Accessible games with physical attributes
When it comes to accessibility, YIPP shares a vision of full commitment with the London Science Museum. That means we were able to really emphasise accessibility while designing the five games. Both in the UI (User Interface) and UX (User Experience).
1. In the ROV game, visitors use two joysticks to drive a remote-controlled vehicle across a beautifully designed ocean. Remove boulders from the seabed to make way for a cable to an offshore wind farm; 2. Taking the role of welder, visitors try out different types of welding to see which one will work on a rollercoaster. As you work with a controller shaped like a welding torch, the rollercoaster thunders overhead; 3. Always wanted to learn CAD (Computed Aided Design)? This technical game challenges you to design a working wind turbine blade in CAD; 4. Wall-E is that you? In this waste-sorting game, you become the programmer. Add your code and see a functioning robotic arm run your program and sort the museum’s waste; 5. Lights, camera, action!
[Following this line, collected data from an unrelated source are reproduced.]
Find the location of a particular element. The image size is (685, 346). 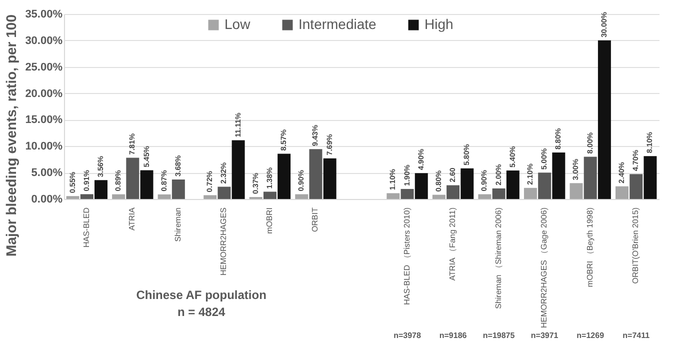

x-tick-label: Shireman （Shireman 2006) is located at coordinates (498, 258). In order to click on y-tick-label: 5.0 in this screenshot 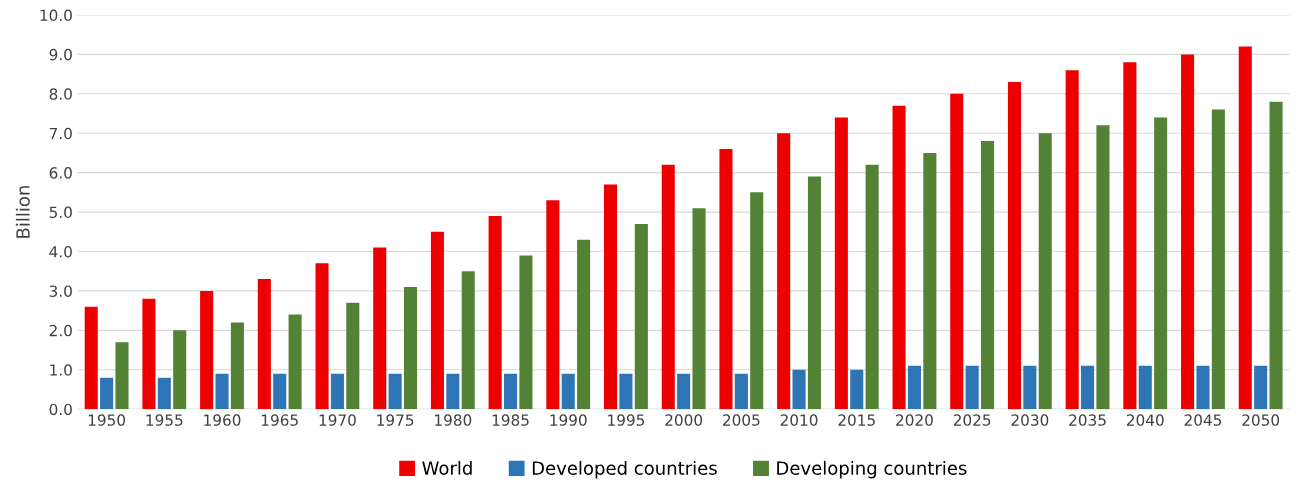, I will do `click(60, 212)`. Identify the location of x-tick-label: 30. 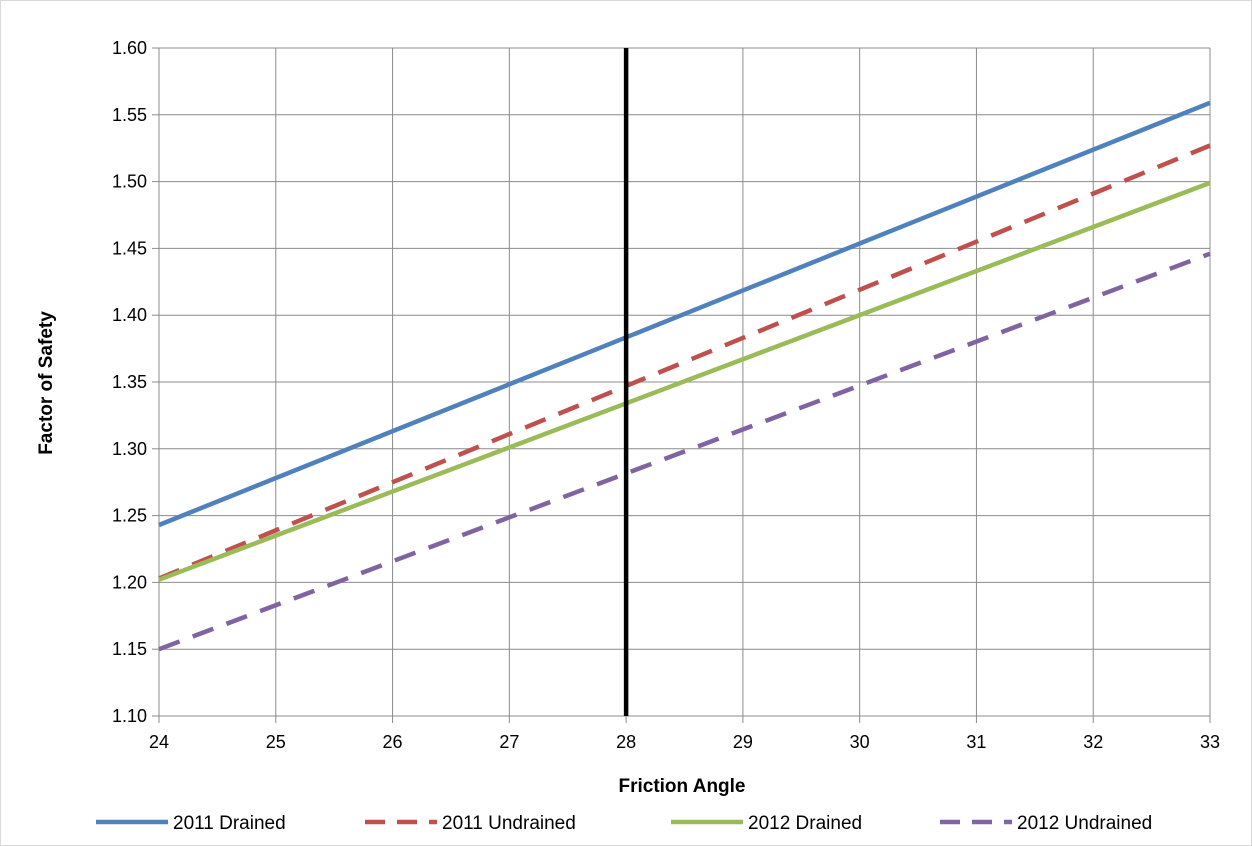
(860, 742).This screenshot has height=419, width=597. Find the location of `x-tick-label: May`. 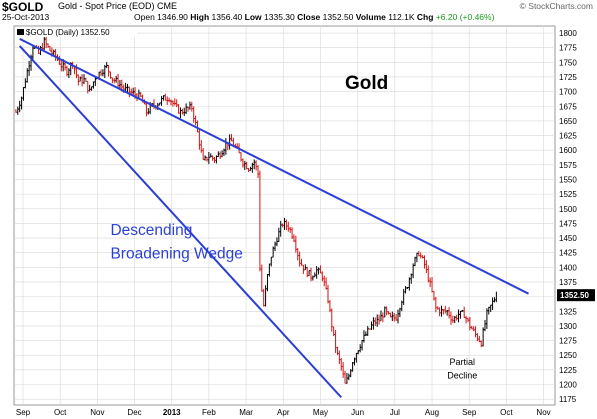

x-tick-label: May is located at coordinates (320, 412). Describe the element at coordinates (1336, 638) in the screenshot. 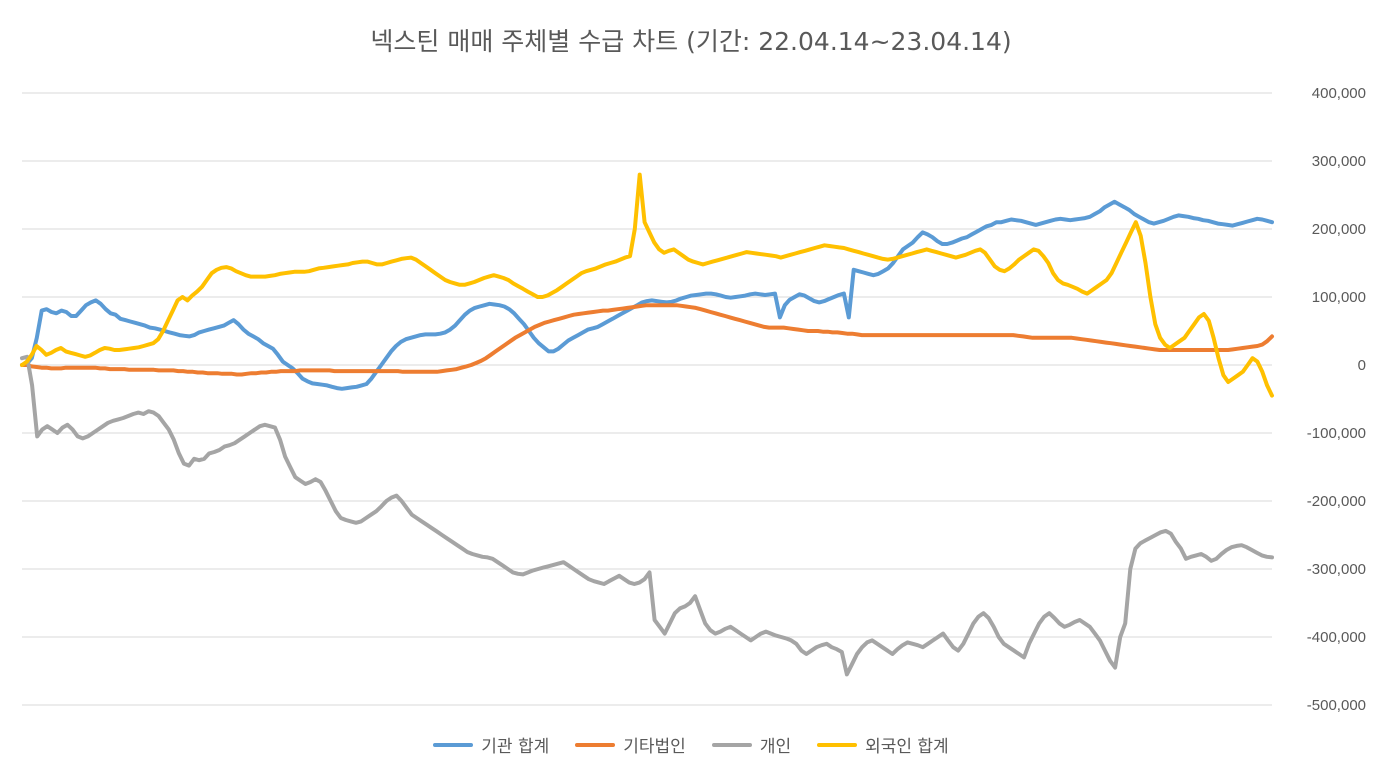

I see `y-tick-label: -400,000` at that location. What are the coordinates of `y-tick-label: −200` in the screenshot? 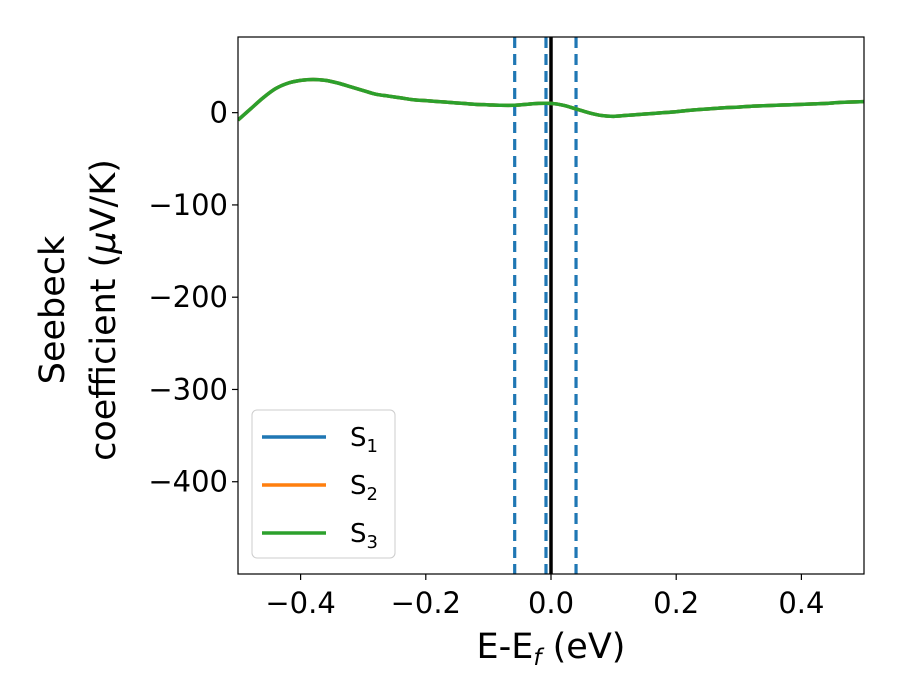 It's located at (188, 297).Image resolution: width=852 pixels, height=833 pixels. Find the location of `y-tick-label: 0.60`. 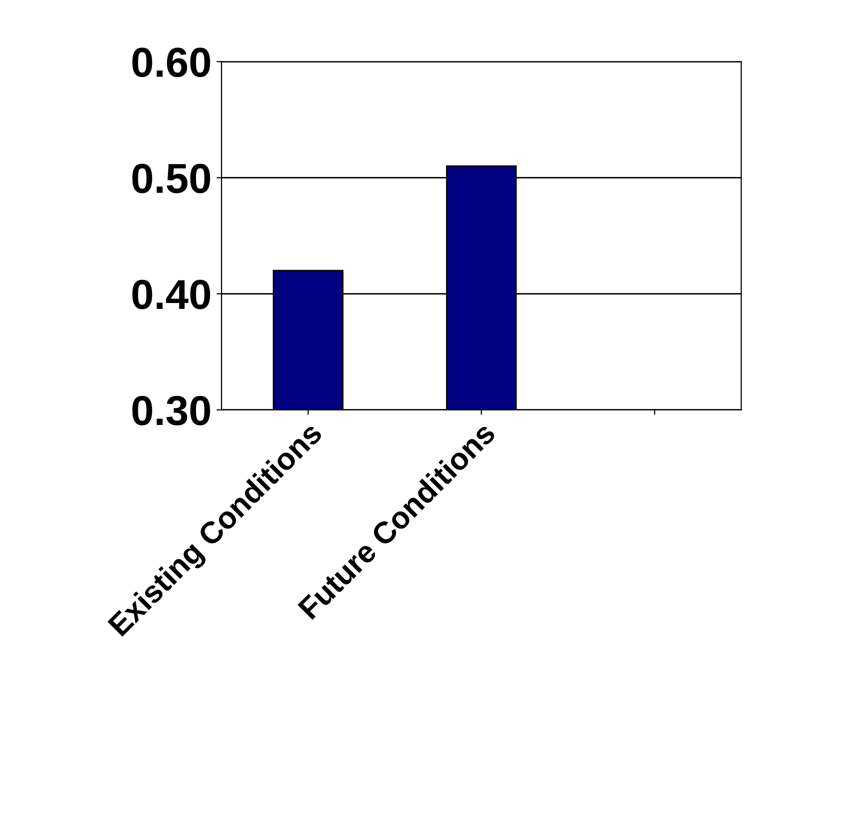

y-tick-label: 0.60 is located at coordinates (171, 63).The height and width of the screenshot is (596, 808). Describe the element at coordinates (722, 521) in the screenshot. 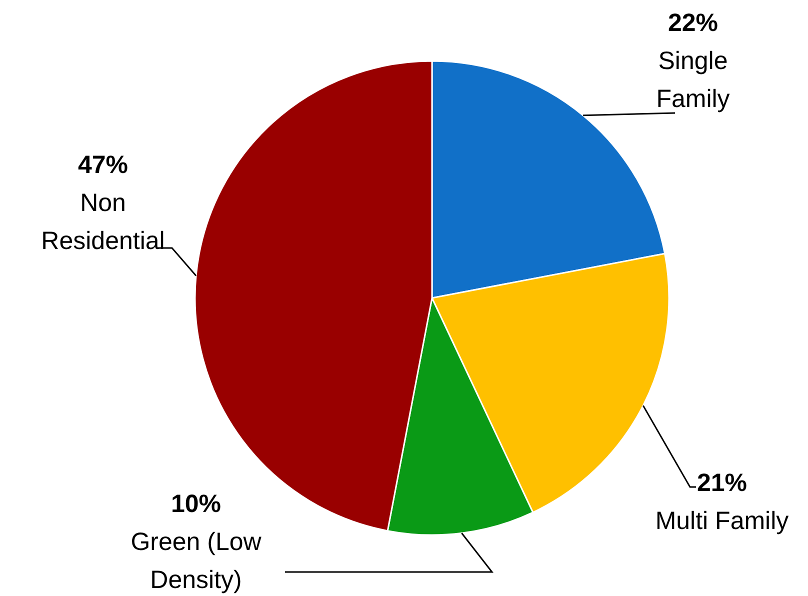

I see `slice-label: Multi Family` at that location.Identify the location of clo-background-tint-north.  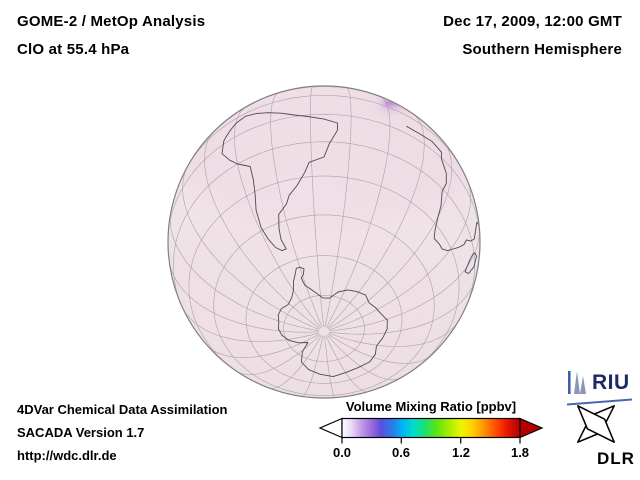
(328, 156).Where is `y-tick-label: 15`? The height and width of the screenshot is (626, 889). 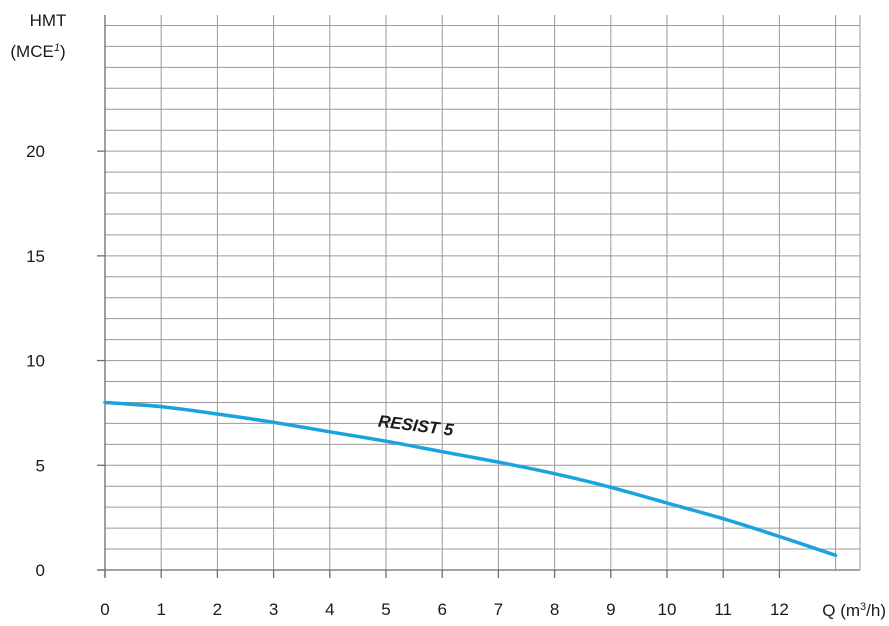 y-tick-label: 15 is located at coordinates (36, 256).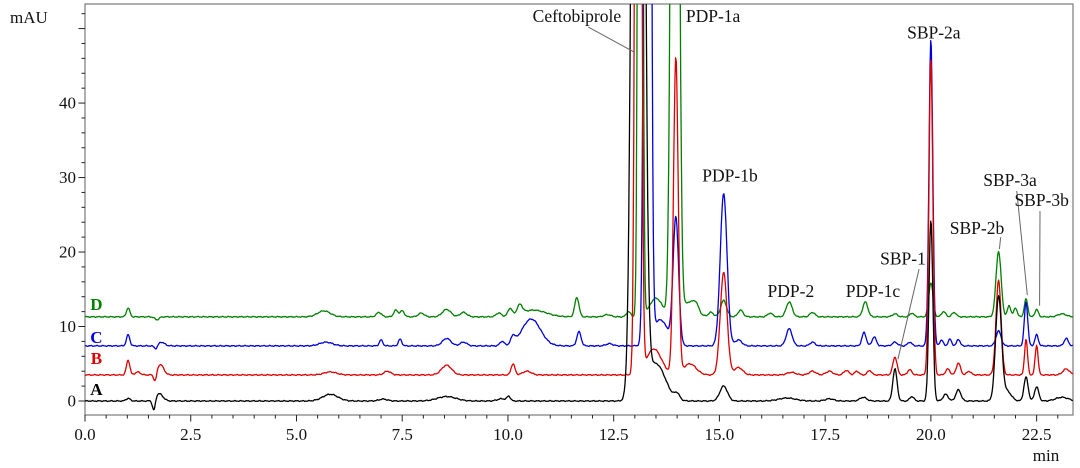  Describe the element at coordinates (614, 434) in the screenshot. I see `x-axis-tick-label: 12.5` at that location.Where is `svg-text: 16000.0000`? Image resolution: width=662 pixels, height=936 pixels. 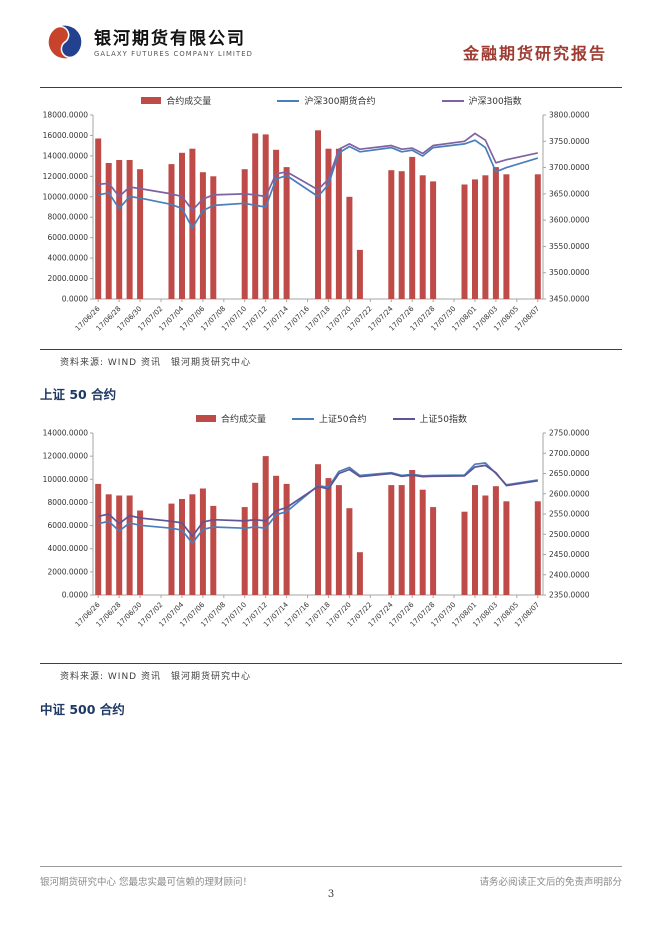
svg-text: 16000.0000 is located at coordinates (66, 136).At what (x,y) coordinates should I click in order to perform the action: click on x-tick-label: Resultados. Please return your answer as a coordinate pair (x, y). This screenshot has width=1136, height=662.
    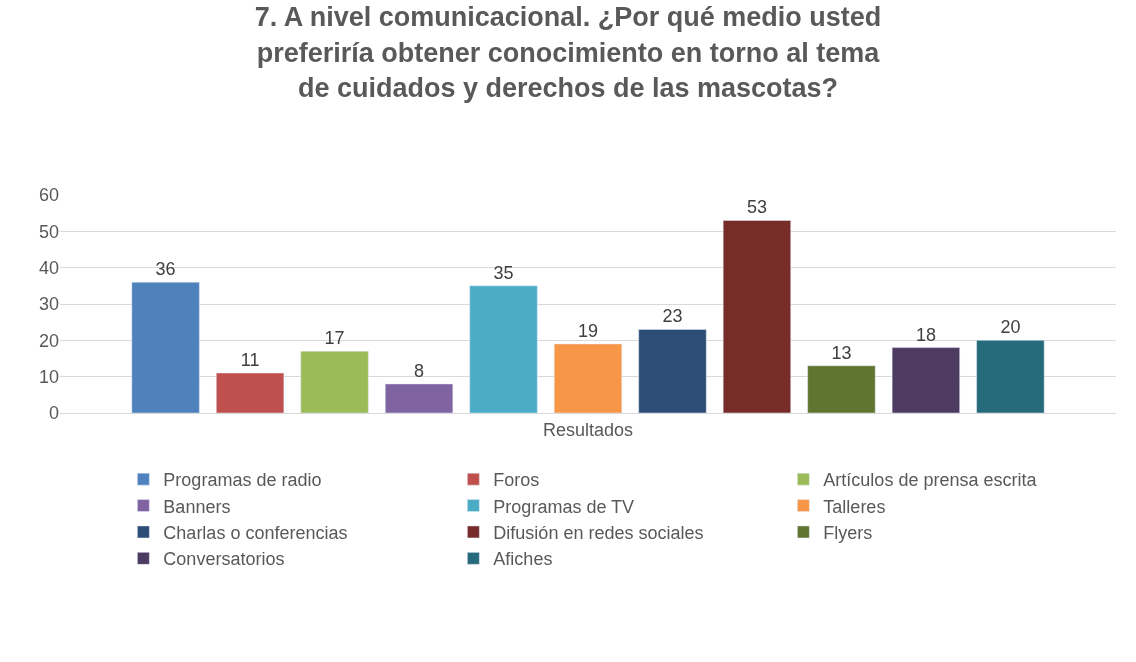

In this interactive, you become a lighting technician on a film set, installing the lights according to the director’s notes. Once your setup is done it’s time to test it on a real-life filmset: Shuri’s laboratory from the Black Panther films. Wakanda forever!

Educative and interactive design
We really enjoyed adding a physical aspect to our games. The welding torch, joysticks, and large screens for the ROV pilot experience. The robotic arm and waste-sorting setup. Not to mention an actual film set for the lighting technician game. These physical aspects added a layer to these games that really makes them come alive.
The result is a truly interactive exhibition that allows visitors to touch, play with, experience, and discover everything they encounter. The London Science Museum aims to awaken an interest for technical professions in a younger generation.